In May, I attended a conservation seminar in South Africa where the future of zoos was discussed. There are convincing arguments both ‘for’ and ‘against’ and I find myself ‘in the horns of a dilemma’ but with a nagging feeling that there could be a place for these institutions, albeit under strict parameters.
So, why should we retain them? Well, first, it is true that they have a huge audience. Zoo groups around the world, from Chicago to Berlin, raise significant sums through donations that finance conservation initiatives, particularly in Africa. Also, they can contribute substantially to conservation work, bearing in mind that in most developed countries, zoos do not take animals from the wild for their stock. Witness ZSL in the UK, described as “a Noah’s Ark, building up healthy populations of animals, as a back-up for endangered species”. Certainly, there is a long list of animals that would be extinct were it not for zoos, including the European bison, the golden lion tamarin of Brazil, the Californian condor and the Hawaiian goose. Chester Zoo in England, for instance, even works to protect orang-utan habitat in Borneo.
However, those against retaining zoos are adamant that all animals should be allowed to roam in the wild. In zoos, they are controlled and manipulated, and kept in confined spaces unable to engage in their natural activities of hunting and grazing. In addition, activists highlight the recent Blood Lions film, demonstrating that under the guise of conservation, petting zoos in Africa, staffed by naïve volunteer recruits, are merely a disguise for the breeding of these big cats for the bullet.
Is there a position where the ‘for’ and ‘against’ camps could come together? In 2008, for the first time, the world’s population was evenly split between urban and rural areas. This means that children brought up in Africa’s vast sprawling cities will have little chance of ever seeing a lion, elephant or rhino, except on a screen. Is a place that offers the opportunity to see these animals such a bad thing?

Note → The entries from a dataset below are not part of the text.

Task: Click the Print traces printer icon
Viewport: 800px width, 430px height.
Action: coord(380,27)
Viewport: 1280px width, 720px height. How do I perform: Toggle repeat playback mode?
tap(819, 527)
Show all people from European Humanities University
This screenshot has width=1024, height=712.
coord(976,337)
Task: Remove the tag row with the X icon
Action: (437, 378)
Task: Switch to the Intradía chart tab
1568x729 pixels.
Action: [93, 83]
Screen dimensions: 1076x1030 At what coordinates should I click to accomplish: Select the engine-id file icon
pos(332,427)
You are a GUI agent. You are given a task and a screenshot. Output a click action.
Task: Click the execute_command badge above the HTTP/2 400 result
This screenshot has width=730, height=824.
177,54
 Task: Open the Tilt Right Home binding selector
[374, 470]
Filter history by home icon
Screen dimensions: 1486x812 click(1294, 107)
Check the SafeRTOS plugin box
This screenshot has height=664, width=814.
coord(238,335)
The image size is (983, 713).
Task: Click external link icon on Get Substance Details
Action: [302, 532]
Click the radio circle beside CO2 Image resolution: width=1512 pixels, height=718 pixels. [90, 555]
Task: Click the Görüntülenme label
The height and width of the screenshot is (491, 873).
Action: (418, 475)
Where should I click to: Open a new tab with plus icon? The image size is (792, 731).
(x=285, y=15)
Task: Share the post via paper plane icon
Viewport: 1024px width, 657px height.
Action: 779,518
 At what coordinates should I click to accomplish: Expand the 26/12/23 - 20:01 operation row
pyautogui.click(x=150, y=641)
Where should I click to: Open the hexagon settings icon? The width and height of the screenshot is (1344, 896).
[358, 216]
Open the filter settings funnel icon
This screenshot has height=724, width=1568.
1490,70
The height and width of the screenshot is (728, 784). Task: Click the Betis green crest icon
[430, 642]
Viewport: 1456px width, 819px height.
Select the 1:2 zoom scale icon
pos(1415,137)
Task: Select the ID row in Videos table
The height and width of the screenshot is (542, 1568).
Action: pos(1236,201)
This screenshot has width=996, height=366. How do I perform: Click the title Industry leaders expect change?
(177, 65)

Perhaps there can be a case for retaining zoos that are helping conservation, but under strict guidelines for the welfare of the animals in their charge. With the help of organisations such as the World Association of Zoos and Aquariums, which can set the correct parameters, our grandchildren will still be able to see these fabulous animals. A few may be fortunate enough to go on safari, but the majority, I guess, will go to the nearest zoo.